Let’s rewind a bit—back in fiscal year 2019, before the world turned upside down, CPS spent a comparatively modest $3.6 million on travel. Fast forward to FY 2024, and that number ballooned to $7.7 million, a jaw-dropping 2,467% increase from FY 2021’s mere $300,000. Who approved this spending spree while classrooms crumbled?
While kids in Chicago wrestled with basic math, CPS brass jetted off to glamorous spots like Las Vegas, Egypt, Finland, and South Africa. These aren’t exactly budget-friendly field trips for professional development—they’re the kind of destinations that raise eyebrows and tempers. How does a trip to South Africa help a third grader learn to read?
The academic stats paint a heartbreaking picture: only 30.5% of CPS students in grades 3 through 8 were proficient in reading in spring 2024, and a dismal 18.3% in math. For 11th graders, based on state-required SAT scores, just 22.4% hit the mark in reading and 18.6% in math. At roughly $30,000 per student, shouldn’t taxpayers expect better results?
Attendance is another festering wound, with 40.8% of CPS students classified as chronically absent in 2024, missing 10% or more of school days. If kids aren’t even showing up, how can they learn—and how can lavish travel by administrators be justified over boots-on-the-ground solutions?
Chicago pastor Corey Brooks didn’t mince words when he spoke to Fox News Digital about this scandal. “It is a sad commentary on just how far our city has fallen and how bad the leadership is,” he said. His frustration is palpable, and who can blame him when only 6% of students in his neighborhood read at grade level?
Brooks also pointed out a deeper systemic failure. “You have third, fourth, fifth, sixth graders who can’t read, and they're going to eventually become frustrated to the point of just saying, I quit, I'm not going to go,” he told Fox News Digital.
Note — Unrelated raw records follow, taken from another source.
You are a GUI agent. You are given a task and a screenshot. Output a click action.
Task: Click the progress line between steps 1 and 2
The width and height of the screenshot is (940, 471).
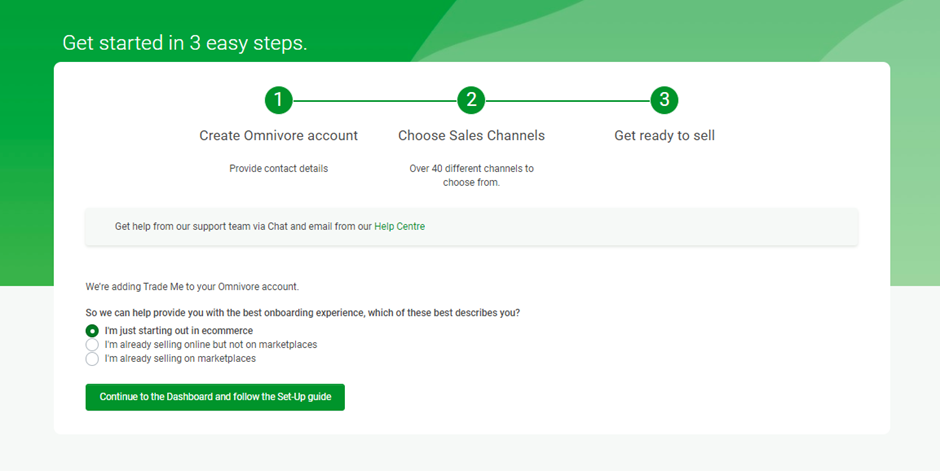coord(375,100)
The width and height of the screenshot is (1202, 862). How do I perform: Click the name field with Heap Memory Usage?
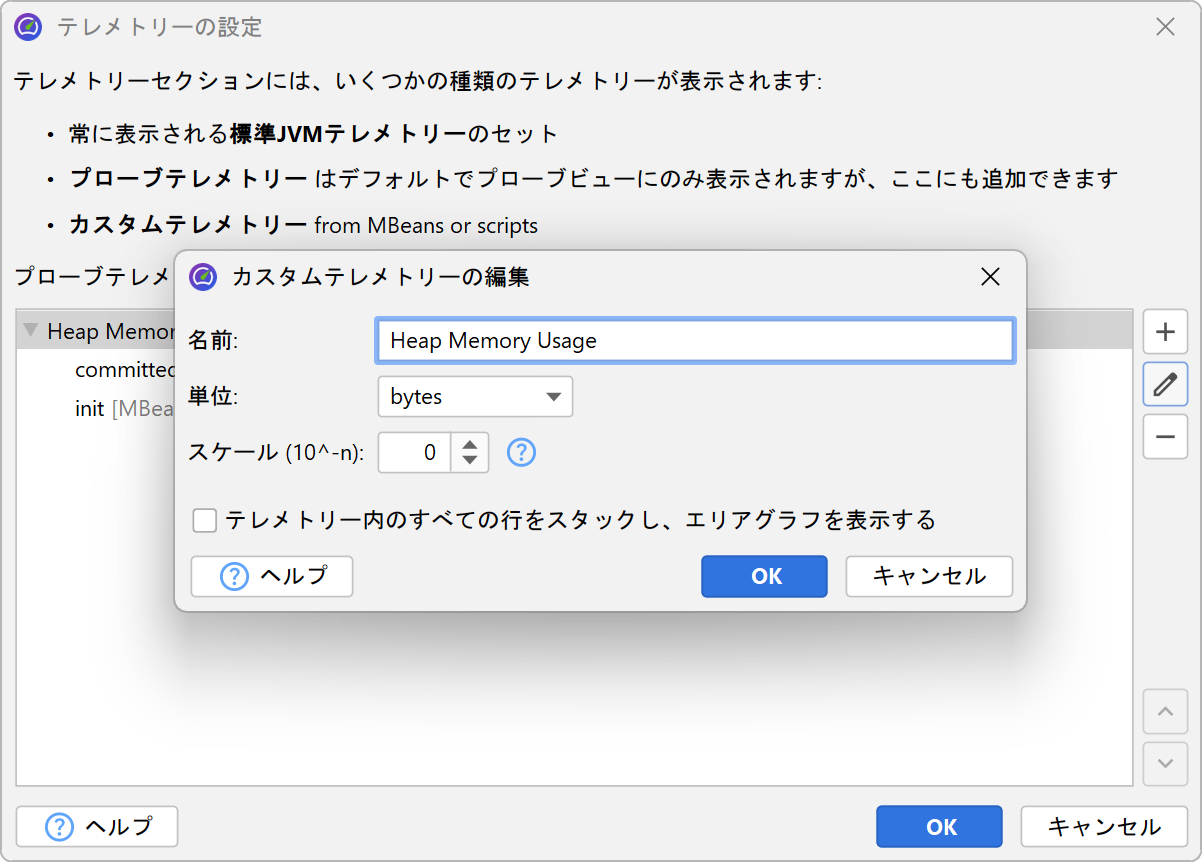coord(695,341)
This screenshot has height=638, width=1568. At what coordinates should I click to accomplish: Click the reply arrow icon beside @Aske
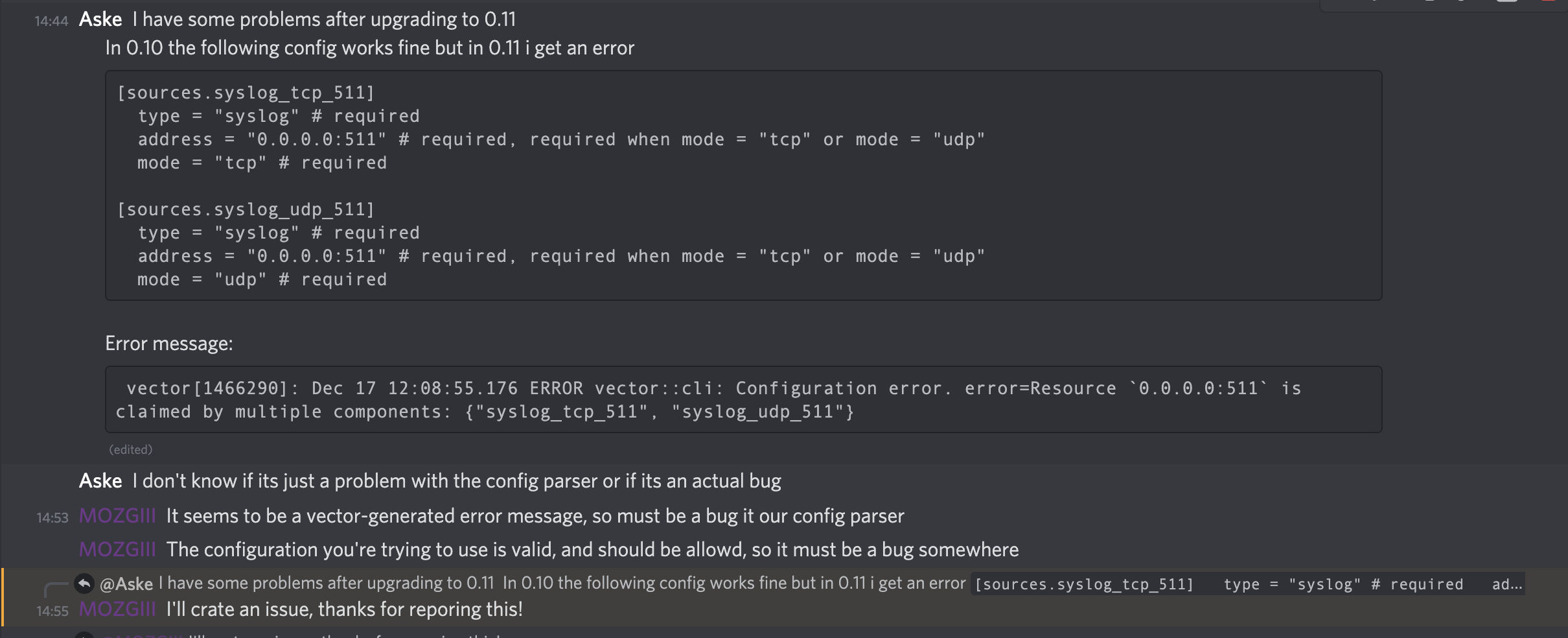pyautogui.click(x=85, y=584)
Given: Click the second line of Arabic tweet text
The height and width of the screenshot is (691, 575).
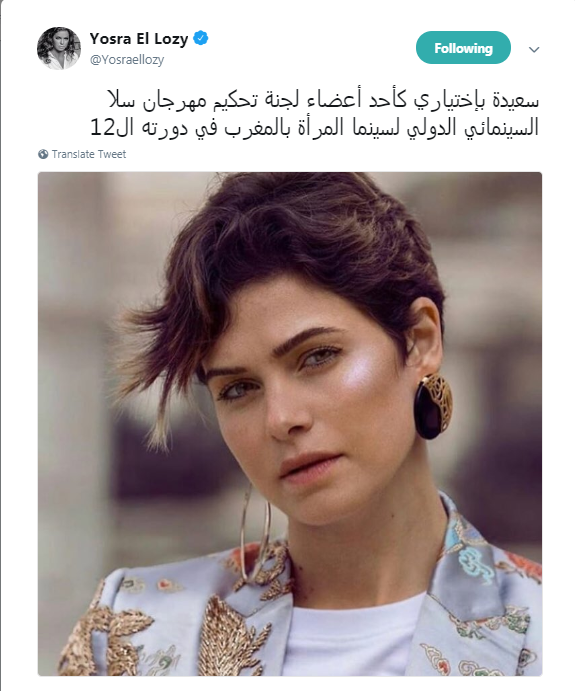Looking at the screenshot, I should point(314,128).
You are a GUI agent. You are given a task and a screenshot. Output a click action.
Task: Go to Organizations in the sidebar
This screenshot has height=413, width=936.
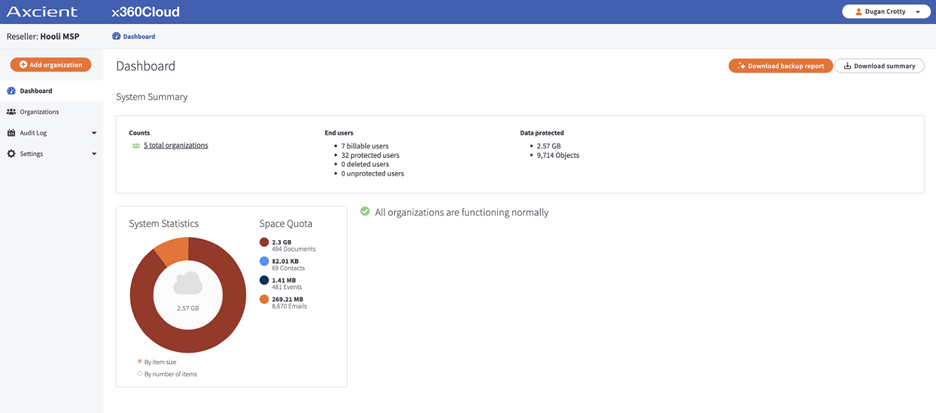[x=39, y=112]
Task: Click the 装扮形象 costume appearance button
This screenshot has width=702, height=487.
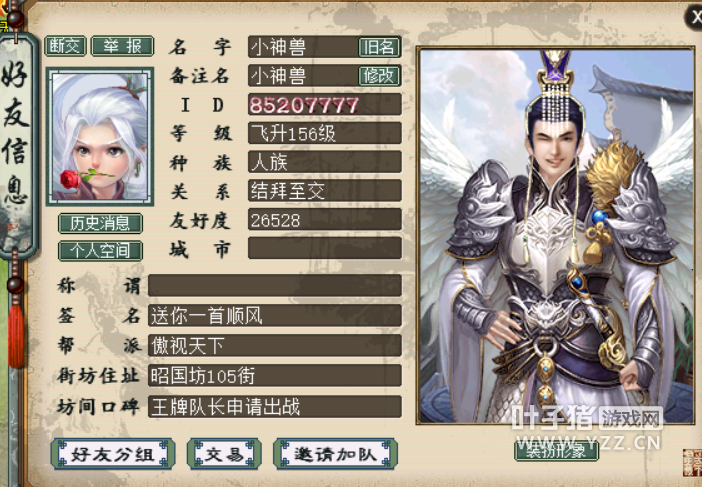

It’s a tragic cycle of neglect that no fancy trip to Finland can fix.
Educational Freedom Institute Executive Director Corey DeAngelis echoed this outrage with a searing critique. “The government school system is a bottomless pit, lighting taxpayer money on fire, while constantly asking for more,” he told Fox News Digital. When spending per student is sky-high, and results are in the gutter, his words hit like a hammer.
Under fire, CPS finally reacted by forming a committee to scrutinize travel expenses, effective late October 2024, alongside a letter to staff acknowledging the mess. They’ve also promised to restrict nearly all employee travel moving forward. Better late than never, but why did it take a public shaming to act?
To their credit, CPS is rolling out a new Enterprise Resource Planning (ERP) financial system aimed at tightening travel controls and boosting transparency. Automation for reconciling travel requests and spending, plus restrictions on trip types and amounts, sounds promising—if it’s not just more bureaucratic smoke and mirrors.
A CPS spokesperson tried to reassure the public, stating to Fox News Digital, “We take the findings and recommendations from the Office of the Inspector General (OIG) and will continue to ensure our District policies and procedures support the highest ethical standards.” That’s a nice sentiment, but actions speak louder than press releases when trust is this eroded.
The numbers don’t lie, and neither does the frustration of Chicago’s community leaders. When nearly half the students are chronically absent, and most can’t read or do math at grade level, every dollar should be laser-focused on the classroom, not on plane tickets to exotic locales.
This isn’t about denying educators a chance to grow professionally—it’s about priorities in a system that’s failing its core mission. CPS must rebuild trust by showing taxpayers their money isn’t funding a vacation club for bureaucrats but a future for the city’s children.
Chicago’s kids deserve leaders who put them first, not administrators who treat public funds like a personal slush fund for global sightseeing. If CPS can’t get its house in order, the outrage will only grow—and deservedly so. Let’s hope this wake-up call isn’t just another ignored alarm.